WHAT YOU SHOULD DO: Find each line in the rows below that contains the word "screenshot" and copy those lines.

----------------

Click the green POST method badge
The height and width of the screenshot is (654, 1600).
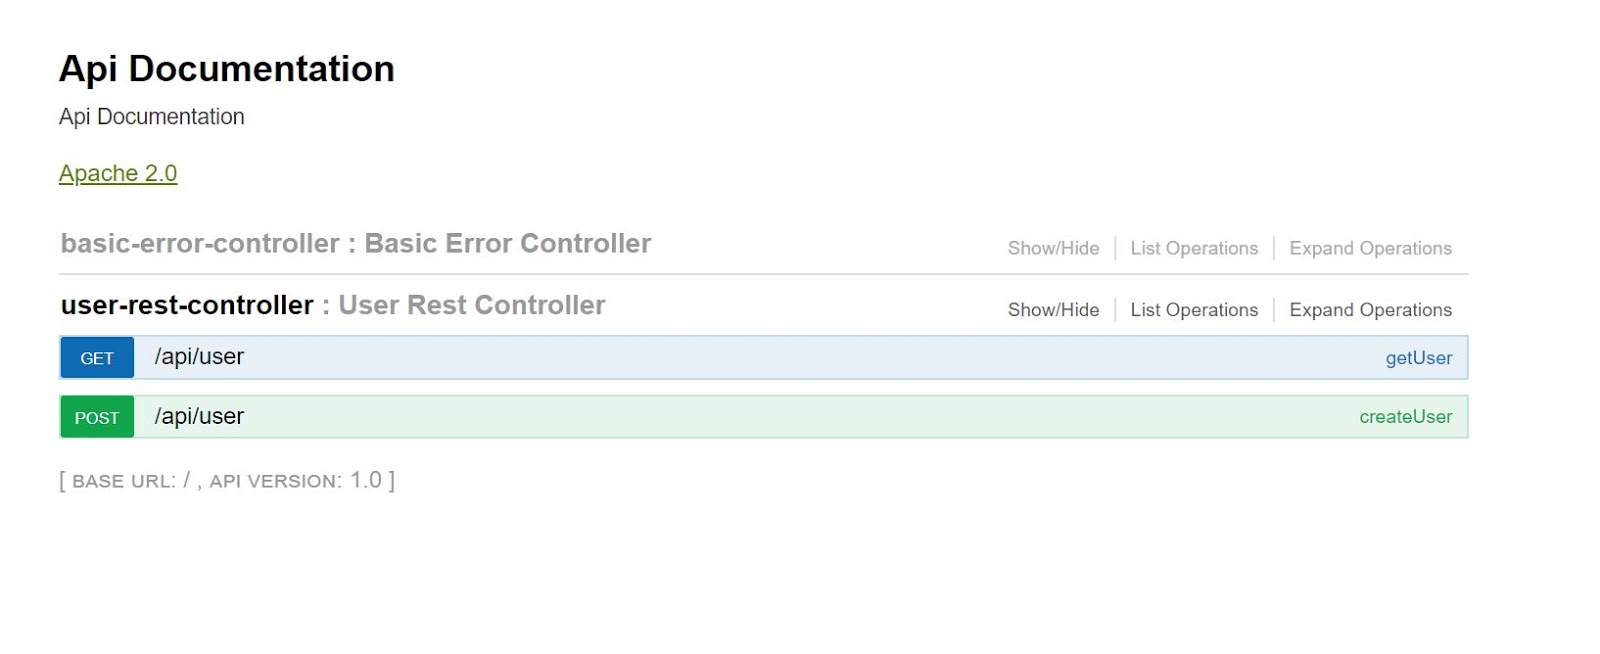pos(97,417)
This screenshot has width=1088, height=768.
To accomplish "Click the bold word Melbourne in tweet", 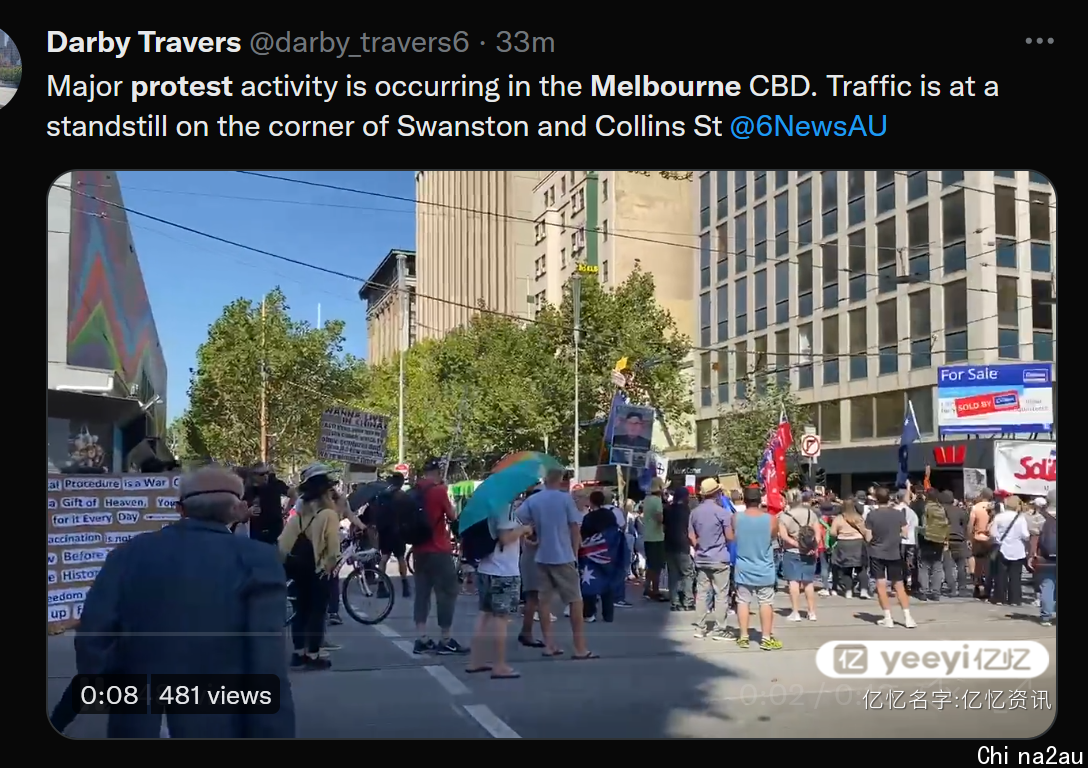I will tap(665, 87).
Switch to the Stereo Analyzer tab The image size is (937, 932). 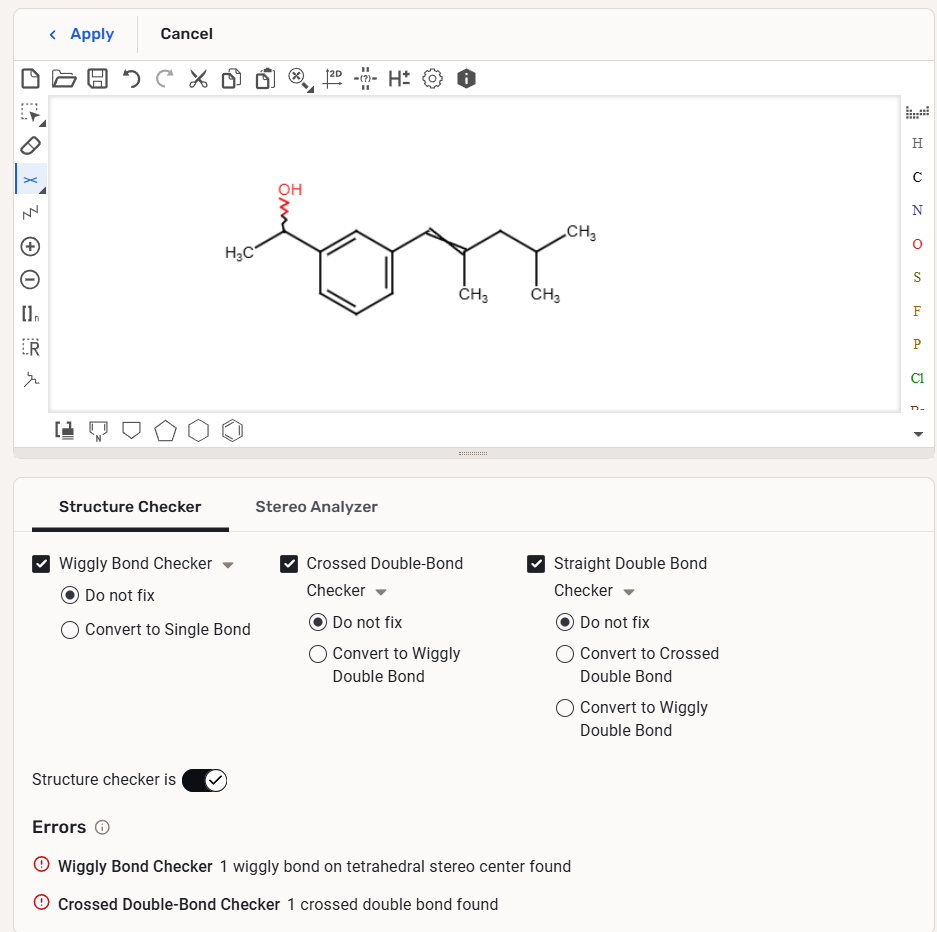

----------------

COMPLETED EXERCISE:
The height and width of the screenshot is (654, 1600).
This screenshot has width=1088, height=768.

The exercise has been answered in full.